(AIM OF THE TASK): Can you repeat, word for word, the lines in the listing below from the line with "The image size is (525, 495)." to the line with "center [346, 376].", leaving out the pictures?

*** Opening of SOURCE DATA ***

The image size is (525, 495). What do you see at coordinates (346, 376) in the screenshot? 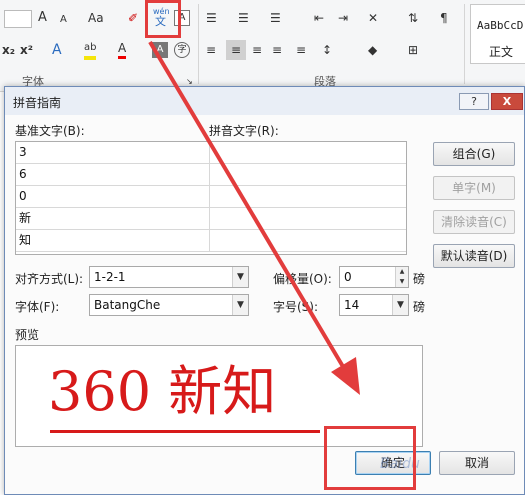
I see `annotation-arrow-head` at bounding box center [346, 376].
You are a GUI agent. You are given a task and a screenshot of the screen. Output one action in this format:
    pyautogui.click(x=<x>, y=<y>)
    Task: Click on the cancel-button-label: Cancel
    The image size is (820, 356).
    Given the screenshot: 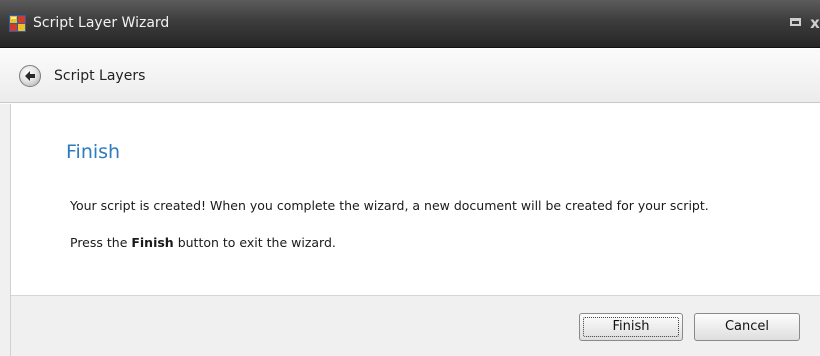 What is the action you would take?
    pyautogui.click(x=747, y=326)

*** Close of SOURCE DATA ***
*** Opening of SOURCE DATA ***

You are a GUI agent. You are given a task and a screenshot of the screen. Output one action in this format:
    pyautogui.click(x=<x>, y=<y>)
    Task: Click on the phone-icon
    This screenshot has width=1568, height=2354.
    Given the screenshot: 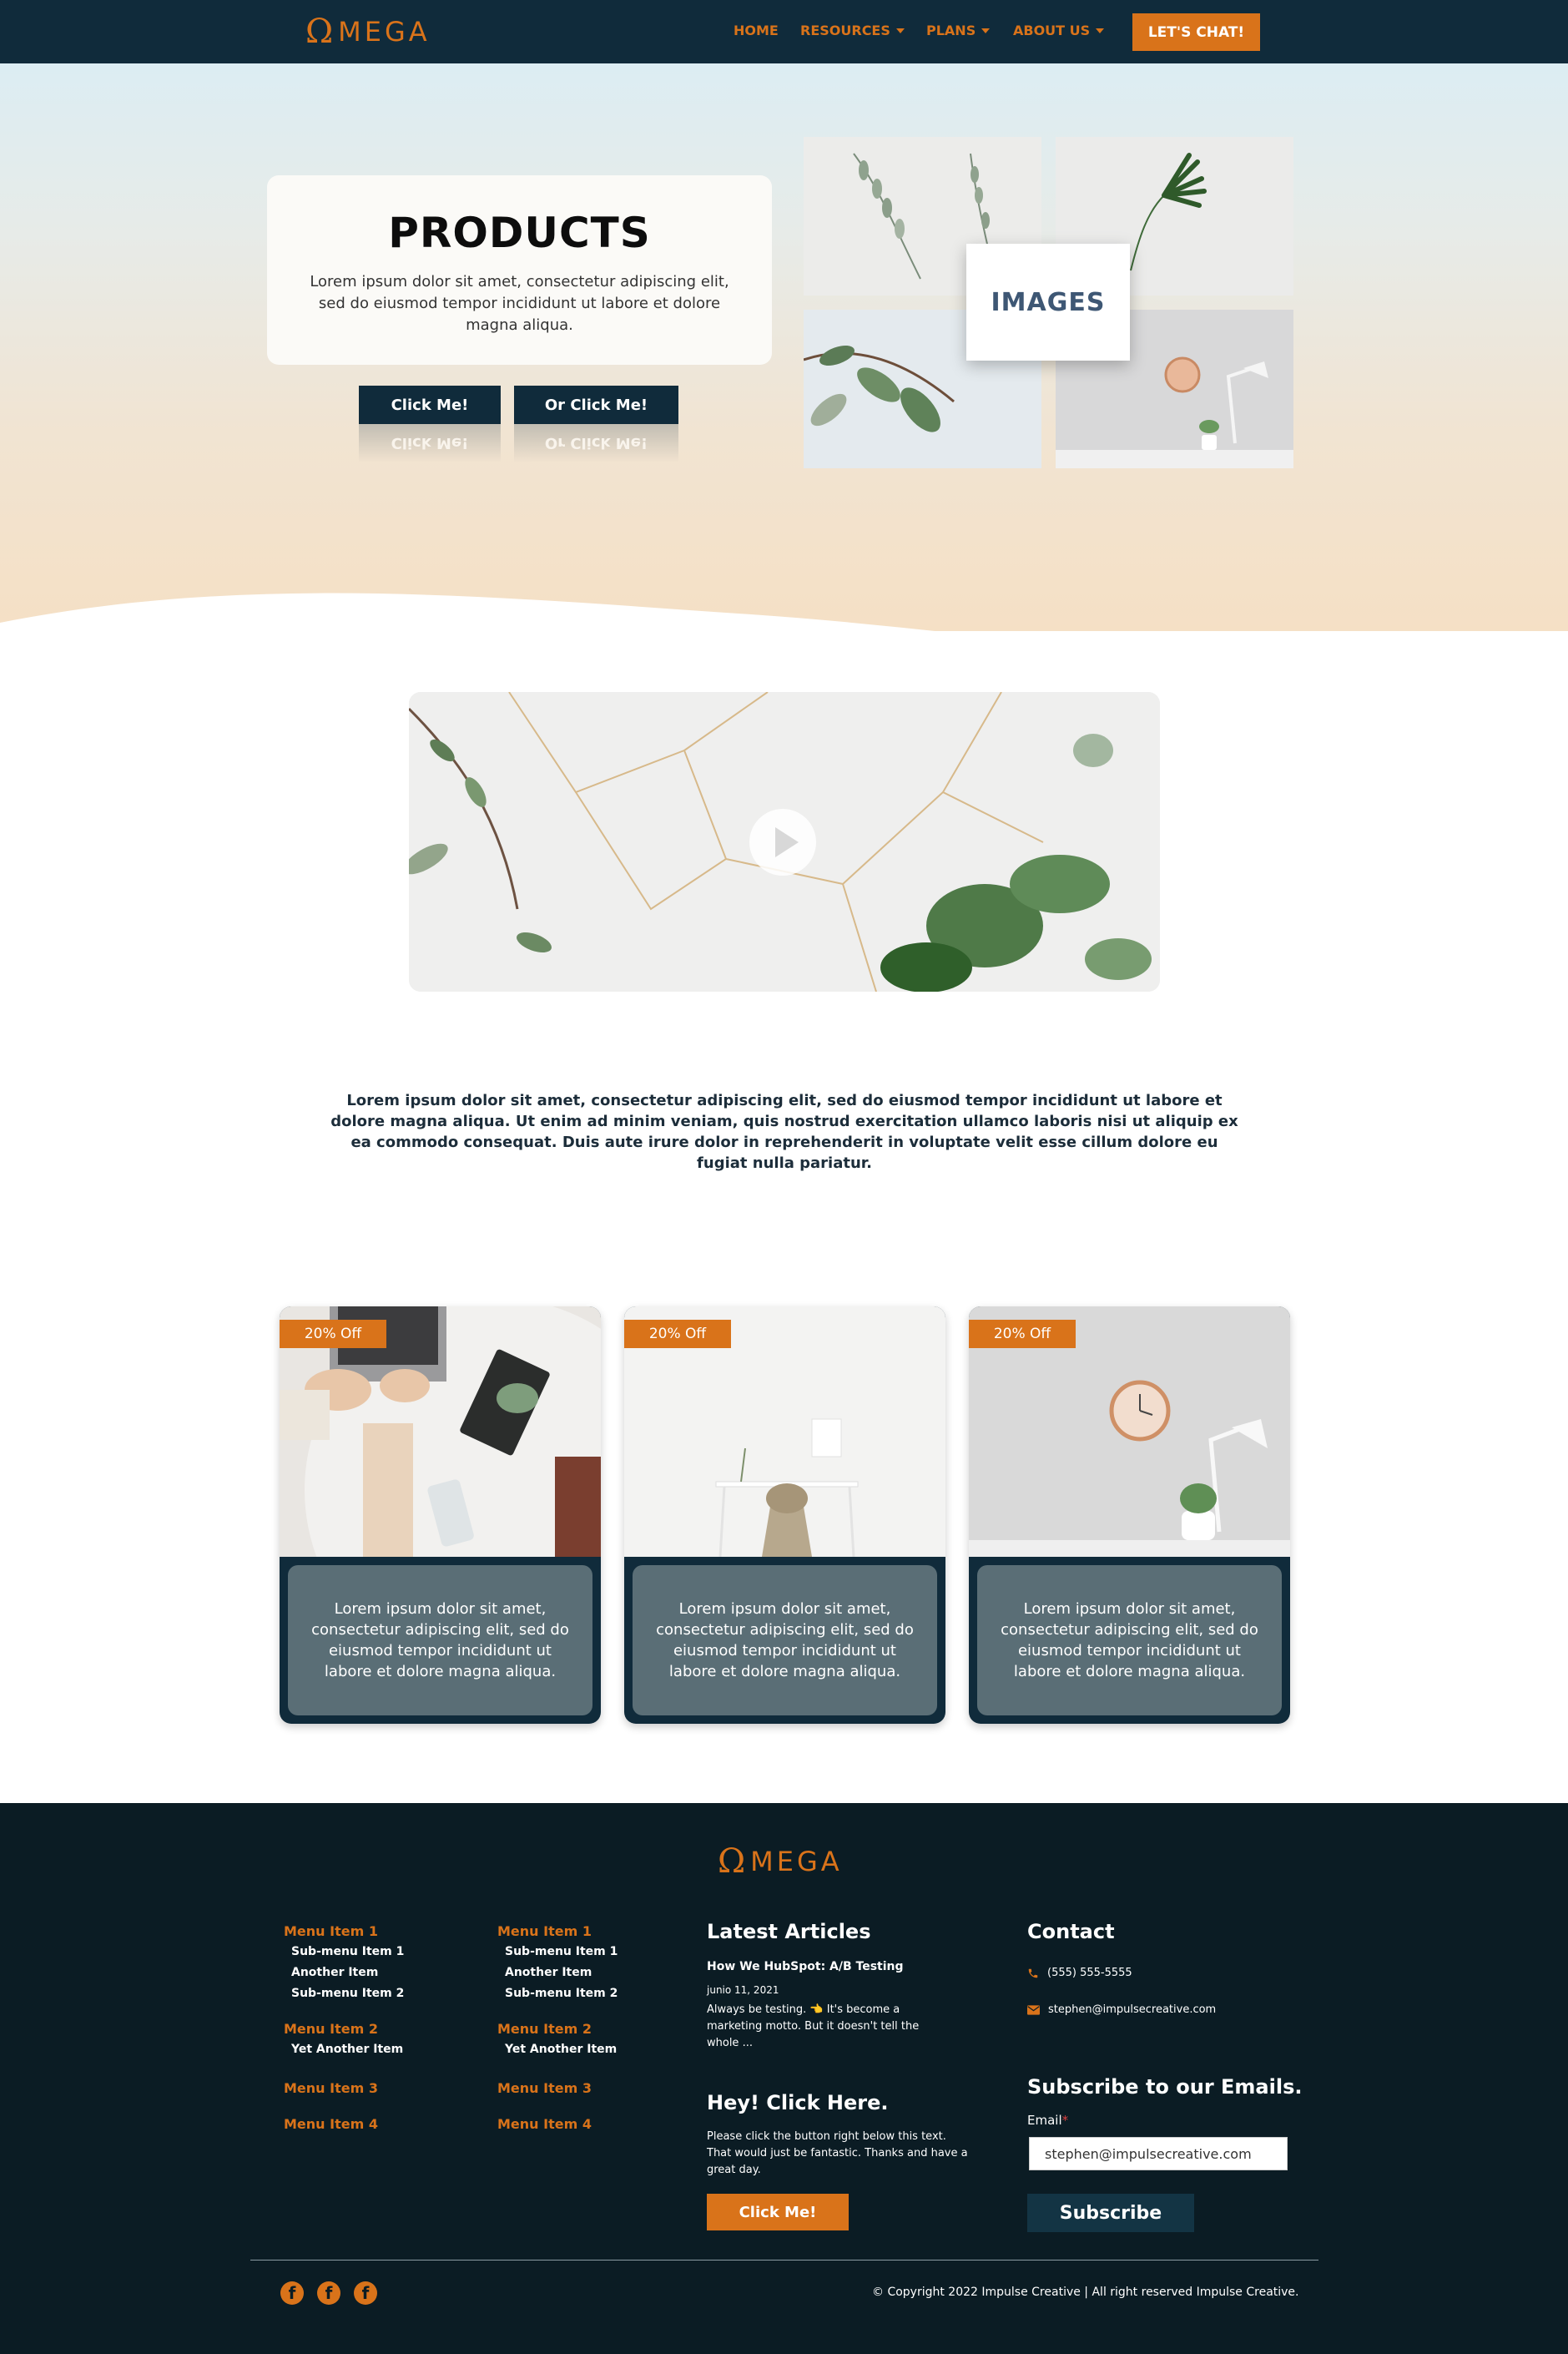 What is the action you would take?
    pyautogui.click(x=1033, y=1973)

*** Close of SOURCE DATA ***

(SOLUTION TO THE EXERCISE):
The image size is (525, 495). What do you see at coordinates (346, 376) in the screenshot? 
I see `annotation-arrow-head` at bounding box center [346, 376].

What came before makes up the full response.